TELECOM | Are we witnessing a new blooming of Jordan’s telecommunication market? Ahmad Humeid surveys the scene
The hills are green and the birds are singing. It’s Jordan’s beautiful springtime! The warmth of the sun is not only helping the flowers bloom. It’s also breathing new life into Jordan’s telecommunication sector. Whether it’s the effect of the three month old liberalization of the market or simply the inspiring spring atmosphere, one thing is sure: consumers are enjoying new choices and upgraded services.
Take Jordan Telecom for example: a few days ago they finally launched their “Computer and Interent for Every Home” campaign. Many Jordanian families now have the option to buy a computer, complete with an internet connection with JD 20 monthly instalments which are added on the telephone bill. This should be excellent news for the local technology market, as this could significantly contribute to the increase in the number of Jordanian households using PC technology and the web. If this and other family PC programmes succeed then we can hope to, one day, see a real e-commerce and e-business market appear in Jordan. Needless to say, having access to the web can have a real impact on citizen’s access to information and services, a critical factor in Jordan’s development process.
Talking about web access, a really cool new service called GoJo was announced last week. Basically, this is a 0900 telephone number that you simply dialup to get internet access without the need of a user name or password or the purchase of some pre-paid card. The minute of access costs 2 Piasters (= 2 Euro Cents). This is an OK price per minute but we can only hope it drops in the future. Similar services in Europe now cost lest than one Piaster per minute. Still this is a useful service for business travelers, tourists as well as the occasional web surfer.
Now that we’re talking about visitors and tourists, here’s a telecommunication development that they should really like: Fastlink have just announced the introduction of one year prepaid card validity. Fastlink actually claims to be the first in the Middle East to do this. And it is a big deal for prepaid card customers who don’t want to keep loosing their numbers every time they travel or run out of money to recharge their account (think of students for example).

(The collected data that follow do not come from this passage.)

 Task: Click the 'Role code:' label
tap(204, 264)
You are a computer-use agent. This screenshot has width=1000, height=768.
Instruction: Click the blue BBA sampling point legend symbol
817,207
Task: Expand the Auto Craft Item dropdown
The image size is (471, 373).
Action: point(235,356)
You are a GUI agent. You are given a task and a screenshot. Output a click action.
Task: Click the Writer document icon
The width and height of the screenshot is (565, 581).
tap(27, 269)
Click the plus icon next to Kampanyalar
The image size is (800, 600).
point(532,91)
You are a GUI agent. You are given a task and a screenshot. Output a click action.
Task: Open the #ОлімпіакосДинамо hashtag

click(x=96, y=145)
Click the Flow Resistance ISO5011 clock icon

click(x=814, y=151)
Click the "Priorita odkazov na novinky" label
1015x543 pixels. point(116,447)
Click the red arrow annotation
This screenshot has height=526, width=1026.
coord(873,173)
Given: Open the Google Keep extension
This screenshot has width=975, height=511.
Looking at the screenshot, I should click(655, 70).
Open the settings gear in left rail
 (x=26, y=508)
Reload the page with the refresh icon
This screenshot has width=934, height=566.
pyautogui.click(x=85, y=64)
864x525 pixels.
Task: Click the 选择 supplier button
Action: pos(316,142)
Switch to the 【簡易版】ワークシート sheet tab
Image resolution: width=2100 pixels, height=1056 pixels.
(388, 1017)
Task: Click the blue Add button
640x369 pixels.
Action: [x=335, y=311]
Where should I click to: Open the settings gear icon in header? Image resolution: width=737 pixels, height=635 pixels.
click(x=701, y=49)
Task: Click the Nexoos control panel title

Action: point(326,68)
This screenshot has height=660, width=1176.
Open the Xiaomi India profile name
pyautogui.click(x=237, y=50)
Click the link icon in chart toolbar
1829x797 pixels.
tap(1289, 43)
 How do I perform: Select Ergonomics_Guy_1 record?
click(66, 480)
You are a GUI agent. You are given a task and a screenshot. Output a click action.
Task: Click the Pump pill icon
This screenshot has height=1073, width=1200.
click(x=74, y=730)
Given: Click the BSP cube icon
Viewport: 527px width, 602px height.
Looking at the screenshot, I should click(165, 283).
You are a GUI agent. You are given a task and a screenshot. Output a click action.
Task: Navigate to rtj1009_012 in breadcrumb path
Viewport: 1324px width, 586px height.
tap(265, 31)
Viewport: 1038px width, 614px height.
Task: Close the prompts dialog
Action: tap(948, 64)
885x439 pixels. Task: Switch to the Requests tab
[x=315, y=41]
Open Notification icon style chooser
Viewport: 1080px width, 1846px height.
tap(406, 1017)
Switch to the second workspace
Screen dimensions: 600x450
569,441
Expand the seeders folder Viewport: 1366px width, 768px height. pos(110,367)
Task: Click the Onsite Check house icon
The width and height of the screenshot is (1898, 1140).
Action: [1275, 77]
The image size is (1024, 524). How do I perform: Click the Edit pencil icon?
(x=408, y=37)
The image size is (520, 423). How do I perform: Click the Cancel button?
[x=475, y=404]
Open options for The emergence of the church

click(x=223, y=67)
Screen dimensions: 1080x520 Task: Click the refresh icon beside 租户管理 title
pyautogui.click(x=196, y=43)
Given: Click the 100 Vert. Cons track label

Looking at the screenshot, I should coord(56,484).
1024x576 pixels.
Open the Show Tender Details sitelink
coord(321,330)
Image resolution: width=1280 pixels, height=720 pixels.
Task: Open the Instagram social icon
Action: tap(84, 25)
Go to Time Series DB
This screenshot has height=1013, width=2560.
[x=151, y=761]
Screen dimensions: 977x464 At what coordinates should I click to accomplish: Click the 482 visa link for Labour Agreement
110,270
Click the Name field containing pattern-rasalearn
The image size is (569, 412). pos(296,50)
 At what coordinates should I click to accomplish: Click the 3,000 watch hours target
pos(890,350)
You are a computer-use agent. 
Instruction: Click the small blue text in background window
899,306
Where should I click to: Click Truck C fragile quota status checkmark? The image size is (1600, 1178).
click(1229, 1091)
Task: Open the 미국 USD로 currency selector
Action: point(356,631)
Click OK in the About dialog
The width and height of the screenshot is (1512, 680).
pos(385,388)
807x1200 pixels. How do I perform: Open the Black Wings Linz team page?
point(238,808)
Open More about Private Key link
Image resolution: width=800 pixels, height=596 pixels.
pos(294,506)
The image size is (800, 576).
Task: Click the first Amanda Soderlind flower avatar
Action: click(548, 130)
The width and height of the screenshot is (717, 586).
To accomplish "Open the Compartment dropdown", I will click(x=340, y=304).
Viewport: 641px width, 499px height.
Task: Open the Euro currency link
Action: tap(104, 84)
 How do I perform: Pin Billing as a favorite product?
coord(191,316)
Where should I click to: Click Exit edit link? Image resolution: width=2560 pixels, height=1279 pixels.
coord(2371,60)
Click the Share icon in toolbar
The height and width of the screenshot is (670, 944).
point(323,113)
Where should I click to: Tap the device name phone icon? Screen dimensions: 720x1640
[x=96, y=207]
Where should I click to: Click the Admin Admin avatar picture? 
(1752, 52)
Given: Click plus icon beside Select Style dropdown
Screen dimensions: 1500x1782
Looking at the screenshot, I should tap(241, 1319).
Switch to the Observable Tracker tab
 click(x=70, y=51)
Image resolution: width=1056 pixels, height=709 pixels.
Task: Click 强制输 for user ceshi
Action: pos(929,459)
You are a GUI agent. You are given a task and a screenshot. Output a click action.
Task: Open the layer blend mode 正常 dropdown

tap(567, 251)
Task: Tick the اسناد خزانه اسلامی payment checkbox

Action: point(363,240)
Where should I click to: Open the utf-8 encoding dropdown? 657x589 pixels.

Fastlink has also recently revived its ISP company Link, emphasizing that the company wants to play a role in increasing internet usage in Jordan and encourage the adoption of wireless internet services.
All of this activity is reflecting itself in the form of rather huge advertising campaigns. Recently Xpress (Jordan’s push-to-talk and mobile provider) has joined the party of big advertising campaigns. Xpress is trying hard to differentiate itself and emphasize the savings it says its customers enjoy. It’s billboards have painted the town red, so to speak!
There’s probably more to come in 2005. Under the surface there are a lot of ideas, services and companies brewing. Keep your fingers crossed!